- Author
- Martyna Marciniak

Following her residency at CERN, the artist discusses her project 2.2 microseconds: an anomaly, exploring split-second errors, the nature of time, and how uncertainty enables knowledge
My practice focuses on how different forms of representation influence and reinforce perceptual biases. Through forensic research and artistic works, I explore lapses in visual evidence and their emerging uncertainties. Increasingly, my work questions how aesthetics and perception mediate the influence of authorities, and how power circulates through material infrastructures and media.
These interests in biases, media lapses, anomalies, and the limits of processing and interpreting acquired data led me to the Arts at CERN’s Collide residency, in partnership with Copenhagen Contemporary. My project 2.2 microseconds: an anomaly primarily focuses on single event upsets: soft and critical errors that occur in subliminal timeframes, in particular, those caused by muon bit-flips.

The short lifespan of a muon becomes a conceptual anchor to explore time relativity and conceptualise time as emergent, relational or probabilistic
Muons are unstable fundamental particles that originate when cosmic rays strike molecules in the atmosphere.
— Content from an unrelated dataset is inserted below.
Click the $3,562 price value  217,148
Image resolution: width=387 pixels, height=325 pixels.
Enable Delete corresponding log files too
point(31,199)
They decay into an electron and two neutrinos in about 2.2 microseconds. Through their fleeting nature, they constantly permeate our environment and can disrupt electronic systems. These may cause seemingly minor glitches, such as blue screens or brief flashes, but also critical failures, including anomalous election results and aircraft malfunctions reported in the early 2000s.
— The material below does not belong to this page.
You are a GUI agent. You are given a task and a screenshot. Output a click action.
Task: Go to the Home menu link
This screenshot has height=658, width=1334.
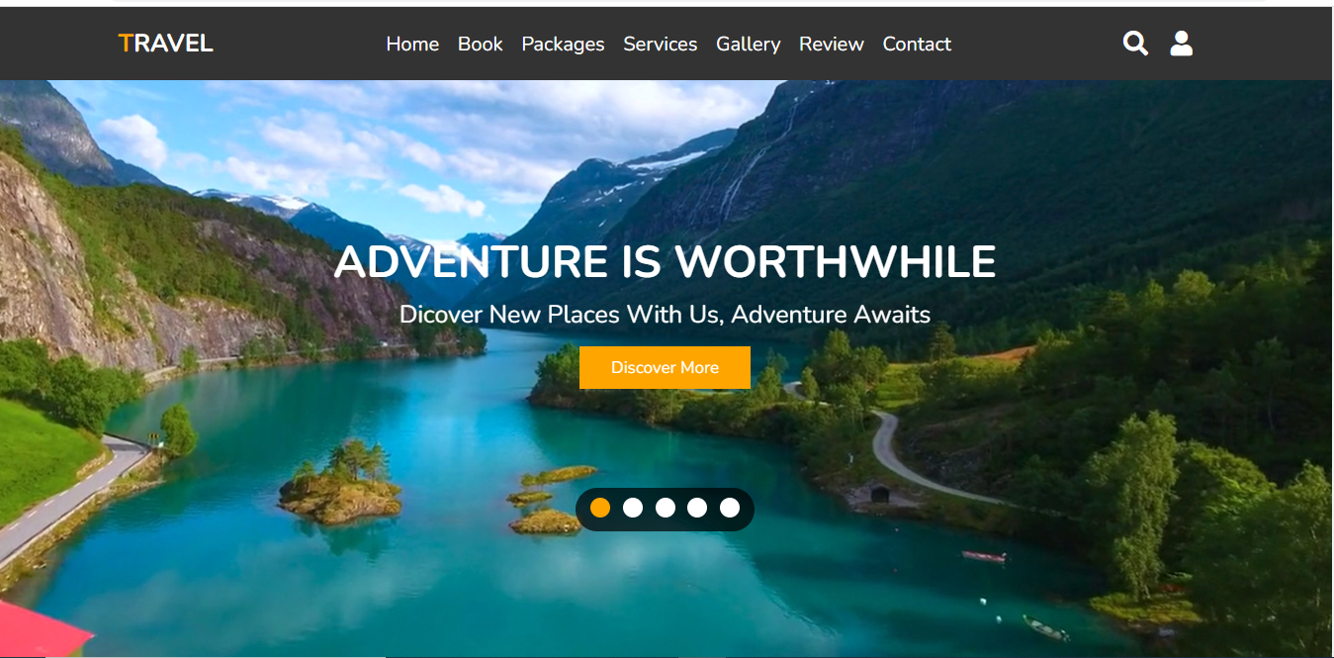coord(412,45)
The short lifespan of a muon, relative to the human temporal frame, becomes a conceptual anchor to explore time relativity and how different fields, from experimental high-energy physics to quantum theories, conceptualise time as emergent, relational or probabilistic. The muon bit flip, as a split-second disruption, prompts the inquiry into the impact of events that elude human temporal frameworks. The anomaly, the event upset, the error, becomes a way to interrogate otherwise opaque systems, such as automated bureaucracy, governmental regulation and high-frequency trading.
At CERN, I examined how experimental physics addresses the sources of errors and lapses
I worked closely with ATLAS and CMS physicists and engineers involved in data acquisition, triggering systems, and muon detection technologies such as the Gas Electron Multiplier lab. I also researched synchronisation technologies like White Rabbit, which coordinates sub-nanosecond accuracy across distributed systems. My focus was on how these architectures process the immense volumes of data generated by collisions at the Large Hadron Collider at sub-second intervals. Furthermore, these encounters opened questions around the ‘materiality of time’, the sites where temporal latencies materialise.
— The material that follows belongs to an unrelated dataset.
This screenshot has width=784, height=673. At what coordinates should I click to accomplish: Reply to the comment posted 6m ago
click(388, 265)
At the Antimatter Factory and the CMS detector, I encountered the delicate and intricate interplay between scale, measurement precision, and resolution. Observing the data management strategies at the Data Centre, particularly the built-in redundancies and acceptance of certain error thresholds, expanded my interest in error prediction, detection, and control.
Exploring muon tomography and neutrino detectors further revealed how the scale of an apparatus affects the probability of observation
Unexpected encounters during the residency have also entered the project’s orbit: CERN’s organisational architectures, intergenerational knowledge transfer, and the legacy of the ‘scanner girls’, women who manually processed data from early particle detectors, are shaping the fictional narrative within the work.
The installation will materialise into sculptural elements and a video piece. The sculptures will range in complexity and function: the error-attractors will provoke malfunctions in familiar devices, correlating probability with computational speed and scale; the time-pieces will explore the materiality of subliminal temporalities and different conceptualisations of time; and the votives will embody the dilemmas of risk and error management embedded in systemic design.
These devices will be animated in the accompanying video piece, which is framed around the concept of bureaucratic mysticism: an anomaly-driven system of questioning the trust in the infrastructures of governance, bureaucracy and market control. The video will simultaneously challenge viewers’ perception of time, error and probabilities.